Mais les divergences habituelles n'ont pas tardé à refaire surface. À un François Hollande qui martelait que « Bachar el-Assad n'a pas sa place dans l'avenir de la Syrie », Vladimir Poutine a répondu qu'il revenait aux Syriens de choisir. Le président russe rappelait aussi qu'à ses yeux, l'armée syrienne est son « allié naturel dans la lutte contre le terrorisme ».
Cette rencontre avec le président russe est une étape cruciale du marathon diplomatique de M. Hollande, qui a reçu dans la matinée à Paris l'Italien Matteo Renzi, après l'Allemande Angela Merkel mercredi.
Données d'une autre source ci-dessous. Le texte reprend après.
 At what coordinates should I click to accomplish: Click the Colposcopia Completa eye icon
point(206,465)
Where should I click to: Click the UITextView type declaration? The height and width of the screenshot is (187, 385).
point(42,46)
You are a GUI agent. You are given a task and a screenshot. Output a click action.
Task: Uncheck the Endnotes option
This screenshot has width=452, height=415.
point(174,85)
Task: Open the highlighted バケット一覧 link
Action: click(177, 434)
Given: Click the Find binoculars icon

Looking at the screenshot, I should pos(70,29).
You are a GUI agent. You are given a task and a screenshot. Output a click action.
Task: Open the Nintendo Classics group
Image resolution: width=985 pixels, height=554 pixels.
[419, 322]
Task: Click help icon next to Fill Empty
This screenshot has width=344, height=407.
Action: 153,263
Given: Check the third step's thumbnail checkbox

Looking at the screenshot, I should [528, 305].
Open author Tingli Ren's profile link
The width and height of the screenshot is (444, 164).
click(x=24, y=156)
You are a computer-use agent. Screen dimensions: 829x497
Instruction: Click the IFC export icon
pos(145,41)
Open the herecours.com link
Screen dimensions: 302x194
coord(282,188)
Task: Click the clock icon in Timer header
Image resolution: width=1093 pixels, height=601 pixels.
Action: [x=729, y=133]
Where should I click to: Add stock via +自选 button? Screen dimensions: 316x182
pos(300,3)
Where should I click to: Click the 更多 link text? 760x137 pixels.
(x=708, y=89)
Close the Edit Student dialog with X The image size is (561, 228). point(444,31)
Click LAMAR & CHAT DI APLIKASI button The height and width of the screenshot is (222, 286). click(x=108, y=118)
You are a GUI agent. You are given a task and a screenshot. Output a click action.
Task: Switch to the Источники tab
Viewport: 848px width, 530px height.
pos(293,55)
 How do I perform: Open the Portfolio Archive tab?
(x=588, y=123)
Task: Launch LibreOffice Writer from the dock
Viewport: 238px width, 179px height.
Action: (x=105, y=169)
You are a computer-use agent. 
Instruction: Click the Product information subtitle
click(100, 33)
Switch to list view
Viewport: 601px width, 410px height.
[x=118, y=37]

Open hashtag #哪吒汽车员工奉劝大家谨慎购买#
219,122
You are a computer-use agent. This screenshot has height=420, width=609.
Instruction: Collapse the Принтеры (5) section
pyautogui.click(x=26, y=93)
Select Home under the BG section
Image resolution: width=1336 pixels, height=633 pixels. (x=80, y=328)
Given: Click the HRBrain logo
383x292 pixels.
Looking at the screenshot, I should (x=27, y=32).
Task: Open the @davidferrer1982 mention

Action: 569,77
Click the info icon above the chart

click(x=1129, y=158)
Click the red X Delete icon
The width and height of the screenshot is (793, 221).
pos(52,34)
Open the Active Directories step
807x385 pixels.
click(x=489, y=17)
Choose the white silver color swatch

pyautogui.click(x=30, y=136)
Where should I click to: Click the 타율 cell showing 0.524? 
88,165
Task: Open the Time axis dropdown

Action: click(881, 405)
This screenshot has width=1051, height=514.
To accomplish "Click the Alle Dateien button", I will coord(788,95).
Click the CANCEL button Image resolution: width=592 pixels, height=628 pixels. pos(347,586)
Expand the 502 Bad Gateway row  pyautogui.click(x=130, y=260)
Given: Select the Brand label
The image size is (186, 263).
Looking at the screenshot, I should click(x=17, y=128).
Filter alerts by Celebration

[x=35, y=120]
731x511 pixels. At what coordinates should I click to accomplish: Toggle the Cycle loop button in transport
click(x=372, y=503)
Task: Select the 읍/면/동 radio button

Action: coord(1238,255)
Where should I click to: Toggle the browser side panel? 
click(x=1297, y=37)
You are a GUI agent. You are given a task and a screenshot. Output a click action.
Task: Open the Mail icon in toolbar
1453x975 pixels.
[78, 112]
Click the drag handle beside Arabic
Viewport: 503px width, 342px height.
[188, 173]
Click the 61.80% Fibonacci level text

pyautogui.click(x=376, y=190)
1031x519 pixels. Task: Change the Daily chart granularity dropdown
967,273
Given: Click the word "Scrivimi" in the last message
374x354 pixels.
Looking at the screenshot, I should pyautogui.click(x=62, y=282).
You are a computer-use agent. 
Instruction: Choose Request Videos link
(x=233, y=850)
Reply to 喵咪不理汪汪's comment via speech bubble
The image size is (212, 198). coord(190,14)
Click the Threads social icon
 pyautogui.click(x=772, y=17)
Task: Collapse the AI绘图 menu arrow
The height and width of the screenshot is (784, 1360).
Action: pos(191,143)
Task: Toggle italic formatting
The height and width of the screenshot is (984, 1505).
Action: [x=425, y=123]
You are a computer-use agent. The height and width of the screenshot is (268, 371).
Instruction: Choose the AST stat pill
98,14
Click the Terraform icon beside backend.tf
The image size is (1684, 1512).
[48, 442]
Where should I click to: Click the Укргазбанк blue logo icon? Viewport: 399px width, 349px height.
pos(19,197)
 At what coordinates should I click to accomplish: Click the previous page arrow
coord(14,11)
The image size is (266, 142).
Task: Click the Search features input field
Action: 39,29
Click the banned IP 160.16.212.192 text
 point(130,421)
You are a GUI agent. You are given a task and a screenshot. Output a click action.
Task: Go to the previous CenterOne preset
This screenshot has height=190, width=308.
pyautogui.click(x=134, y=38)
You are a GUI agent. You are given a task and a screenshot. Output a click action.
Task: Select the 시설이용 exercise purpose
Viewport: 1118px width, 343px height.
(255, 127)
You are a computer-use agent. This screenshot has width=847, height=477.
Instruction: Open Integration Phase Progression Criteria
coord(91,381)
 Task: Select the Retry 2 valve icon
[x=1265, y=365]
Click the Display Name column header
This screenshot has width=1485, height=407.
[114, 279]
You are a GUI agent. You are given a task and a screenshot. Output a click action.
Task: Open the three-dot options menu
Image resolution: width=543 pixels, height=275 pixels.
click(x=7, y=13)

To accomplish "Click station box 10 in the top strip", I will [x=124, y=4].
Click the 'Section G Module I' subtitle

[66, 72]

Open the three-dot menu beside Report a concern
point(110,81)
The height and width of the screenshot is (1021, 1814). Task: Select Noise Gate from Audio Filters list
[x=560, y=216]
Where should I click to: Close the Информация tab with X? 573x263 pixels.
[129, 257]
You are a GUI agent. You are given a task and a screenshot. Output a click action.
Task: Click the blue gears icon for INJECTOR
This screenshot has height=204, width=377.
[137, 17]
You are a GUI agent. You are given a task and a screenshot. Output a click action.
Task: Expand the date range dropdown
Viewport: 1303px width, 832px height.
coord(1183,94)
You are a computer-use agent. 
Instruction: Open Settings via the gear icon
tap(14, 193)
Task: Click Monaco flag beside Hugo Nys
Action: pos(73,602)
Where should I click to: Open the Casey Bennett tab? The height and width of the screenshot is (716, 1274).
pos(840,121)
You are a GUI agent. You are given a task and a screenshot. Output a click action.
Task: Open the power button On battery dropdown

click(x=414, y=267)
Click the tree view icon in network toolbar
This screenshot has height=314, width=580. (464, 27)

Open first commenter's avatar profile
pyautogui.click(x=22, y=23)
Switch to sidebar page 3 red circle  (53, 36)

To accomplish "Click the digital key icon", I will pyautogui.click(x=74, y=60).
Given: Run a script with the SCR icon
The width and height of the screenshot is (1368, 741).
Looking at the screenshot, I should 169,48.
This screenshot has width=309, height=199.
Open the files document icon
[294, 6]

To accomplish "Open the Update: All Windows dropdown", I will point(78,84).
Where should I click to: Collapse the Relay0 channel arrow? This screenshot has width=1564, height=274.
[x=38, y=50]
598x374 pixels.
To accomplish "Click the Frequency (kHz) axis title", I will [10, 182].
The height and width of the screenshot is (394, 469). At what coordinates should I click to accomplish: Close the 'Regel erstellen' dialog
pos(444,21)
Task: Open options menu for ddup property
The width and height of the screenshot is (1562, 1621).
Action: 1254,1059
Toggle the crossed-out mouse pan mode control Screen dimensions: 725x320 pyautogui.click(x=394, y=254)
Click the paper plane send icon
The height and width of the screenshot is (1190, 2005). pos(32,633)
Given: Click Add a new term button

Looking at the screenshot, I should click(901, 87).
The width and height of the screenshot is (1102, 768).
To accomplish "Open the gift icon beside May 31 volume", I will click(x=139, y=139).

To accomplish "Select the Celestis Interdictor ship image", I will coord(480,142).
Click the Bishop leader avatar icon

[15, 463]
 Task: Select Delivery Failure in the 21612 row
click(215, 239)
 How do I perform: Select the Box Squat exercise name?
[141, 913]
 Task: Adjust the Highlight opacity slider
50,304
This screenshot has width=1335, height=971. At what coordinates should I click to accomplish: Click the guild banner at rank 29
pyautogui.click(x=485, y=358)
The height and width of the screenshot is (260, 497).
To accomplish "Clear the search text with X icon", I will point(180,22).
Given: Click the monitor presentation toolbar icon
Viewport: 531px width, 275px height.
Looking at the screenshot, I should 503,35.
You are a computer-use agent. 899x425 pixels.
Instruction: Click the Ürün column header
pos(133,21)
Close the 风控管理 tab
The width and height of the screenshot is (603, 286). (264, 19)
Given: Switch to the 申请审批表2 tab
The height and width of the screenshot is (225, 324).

Mardi, il avait rencontré Barack Obama à la Maison-Blanche au lendemain d'entretiens avec le Britannique David Cameron. Ce dernier a de nouveau appelé hier son Parlement à « étendre » les frappes britanniques contre l'EI.
De son côté, Berlin a proposé hier à Paris une frégate, des avions de reconnaissance et de ravitaillement pour sa lutte contre l'EI. L'objectif est d'atteindre « en son cœur » l'EI, avait souligné M. Hollande mercredi soir après avoir rallié les États-Unis à une intensification des frappes et obtenu que les 27 partenaires de la France au sein de l'UE aident à la lutte au Moyen-Orient de manière directe ou indirecte. Mais M. Hollande a récolté peu d'engagements auprès de M. Obama, même si des sources concordantes ont annoncé l'arrivée à Kobané de soldats américains venus assister les combattants kurdes contre l'EI.
Lire aussi
Quand l'Arabie et le Qatar deviennent des alliés encombrants pour la France...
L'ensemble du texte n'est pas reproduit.